Dziewczyna nie czekała na dalszą reakcję sprawcy całego zamieszania, a tym bardziej na reakcję zebranego wokół nich tłumu. Marzyła jedynie o tym, żeby po prostu stąd wyjść i zapomnieć, że ten wypad do klubu kiedykolwiek się wydarzył. Octavia szła pewnym krokiem, nie odwracając się za siebie, jednak nawet tak prosta czynność została gwałtownie przerwana. Poczuła szarpnięcie, poprzedzone ledwo wyczuwalnym muśnięciem metalu o jej udo.
— Co znowu? — wycedziła przez zęby, czując, jak powoli traci cierpliwość
Odwróciła głowę, w pierwszej kolejności spoglądając w stronę, jak się okazało, wymyślnego karabińczyka zaplątanego w jej kabaretki. Dłoń Octavii niemal instynktownie powędrowała ku metalowemu cacku, jednak nie zdążyła choćby dotknąć wymyślnej konstrukcji, zostając wyprzedzoną przez czerwoną, pokrytą tatuażami dłoń. Dziewczyna uniosła wzrok, jakby dopiero teraz przypominając sobie, że karabińczyk faktycznie musiał przecież do kogoś należeć. Spodziewała się kolejnego pijanego mężczyzny i niewiele brakowało, żeby westchnęła zaskoczona, gdy jej wzrok spotkał się z równie zszokowanym spojrzeniem pięknych, dwukolorowych oczu. Choć zupełnie obce, z jakiegoś powodu wydawały jej się dziwnie znajome, jakby kiedyś znalazła się już w podobnej sytuacji. Octavia otworzyła usta, żeby coś powiedzieć, żeby fuknąć zirytowana (bo przecież powinna być zirytowana, prawda?), jednak nie była w stanie wydusić z siebie ani słowa. Zamiast złości, w głowie zamigotała iskierka zainteresowania, gdy tak sunęła wzrokiem po wytatuowanej twarzy, zatrzymując się na lekko rozwartych wargach, obnażających parę ostrych jak brzytwa kłów. A przynajmniej takie wydawały się Octavii i przez chwilę niezwykle walczyła z impulsem, żeby nie spróbować przekonać się o tym na własnej skórze.

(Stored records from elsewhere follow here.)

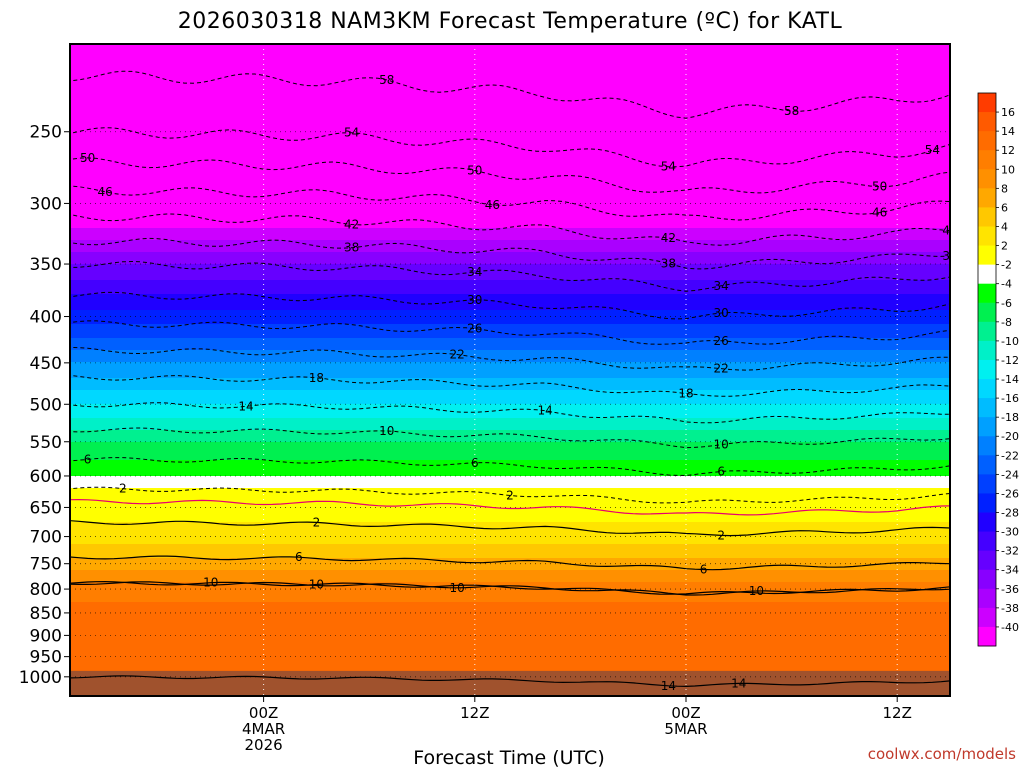 The width and height of the screenshot is (1024, 768). I want to click on colorbar-label: -34, so click(1010, 570).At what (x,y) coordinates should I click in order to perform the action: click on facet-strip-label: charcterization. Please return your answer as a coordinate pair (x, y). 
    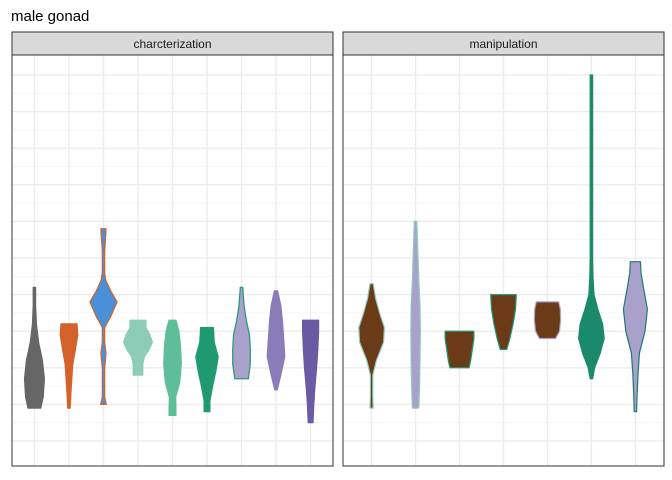
    Looking at the image, I should click on (172, 44).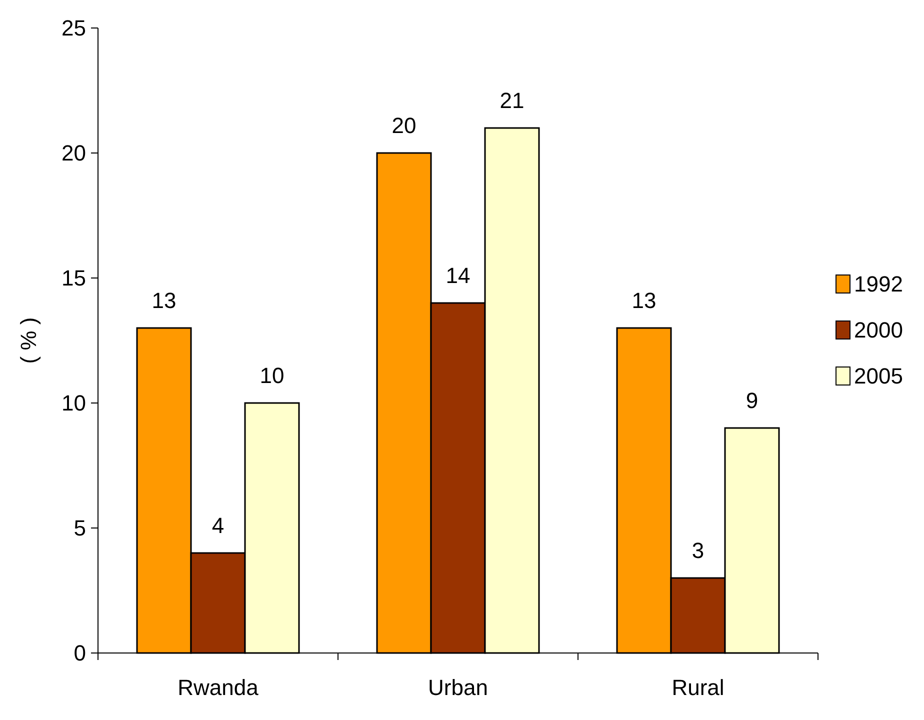 The height and width of the screenshot is (720, 924). What do you see at coordinates (74, 153) in the screenshot?
I see `y-tick-label: 20` at bounding box center [74, 153]. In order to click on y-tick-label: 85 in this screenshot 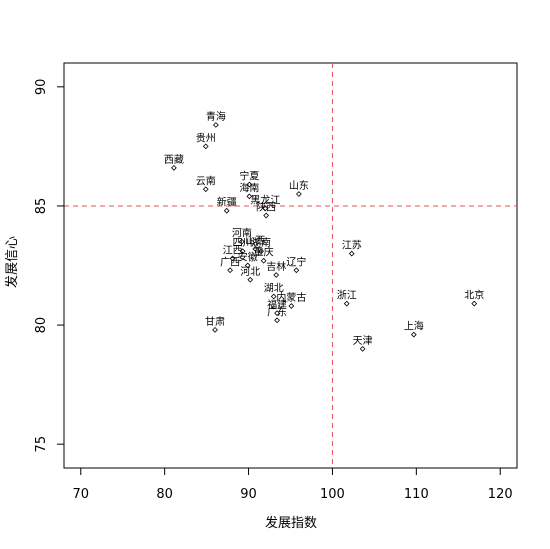, I will do `click(42, 206)`.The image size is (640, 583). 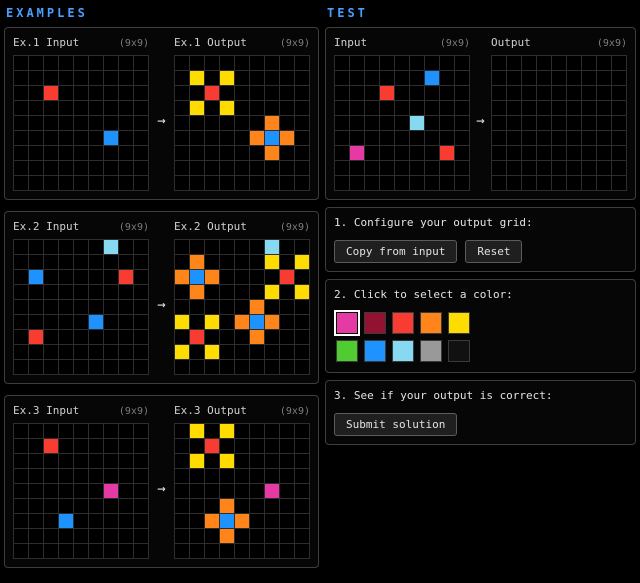 What do you see at coordinates (347, 323) in the screenshot?
I see `color-swatch-magenta` at bounding box center [347, 323].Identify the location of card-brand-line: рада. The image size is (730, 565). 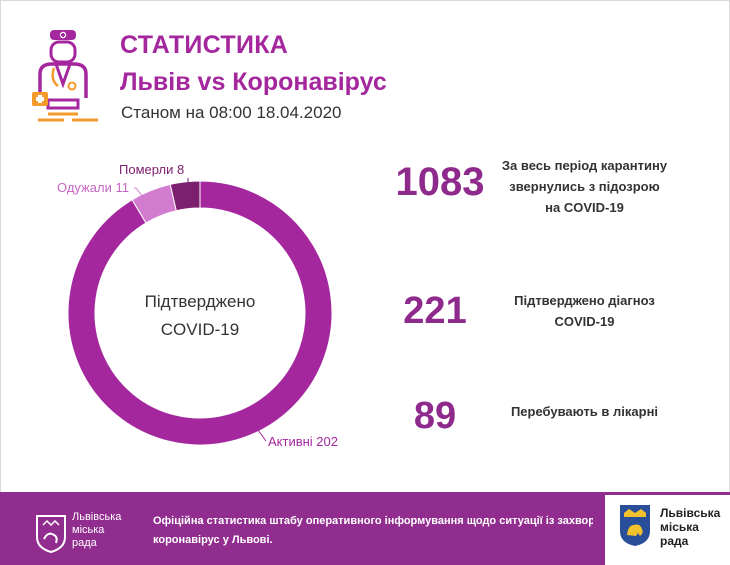
(674, 541).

Poczuła kolejne szarpnięcie, przypominając sobie, że wciąż były ze sobą splątane. Dziewczyna zaśmiała się nerwowo, raz jeszcze sięgając ku lekko zardzewiałemu, rogatemu karabińczykowi, jednak nieznajoma ponownie ją w tym ubiegła, ocierając swoją dłoń o dłoń Octavii. Przez chwilę ponownie zastygły w bezruchu, nim nieznajoma raz jeszcze spróbowała odplątać swoją własność z kabaretek. Tym razem Octavia nie zareagowała, pozwalając dziewczynie robić swoje. Wstrzymała oddech i nie protestowała, gdy ta oparła dłoń na jej udzie i nie skrzywiła się, gdy zorientowała się, jak wielką dziurę pozostawił po sobie oswobodzony karabińczyk, ba, nie ruszyła się choćby o centymetr nawet wtedy, gdy akcja ratunkowa dobiegła końca. Octavia zwyczajnie nie potrafiła oderwać się od nieznajomej, wciąż sunąc po niej wzrokiem. Być może jakieś piekielne moce, bo na boską interwencję nie mogła przecież liczyć, uśmiechnęły się do niej, próbując w ten sposób naprawić ten tragiczny wieczór. I być może Octavia nie powinna tak łatwo przepuścić danej jej szansy.
— Masz w sobie coś, co sprawia, że wyglądasz jak owca ofiarna gotowa do uboju w imię jakiegoś nieznanego boga. Z jakiegoś powodu mi się to podoba. — wypaliła bez większego pomyślunku — Dałabyś postawić sobie drinka? Albo cztery.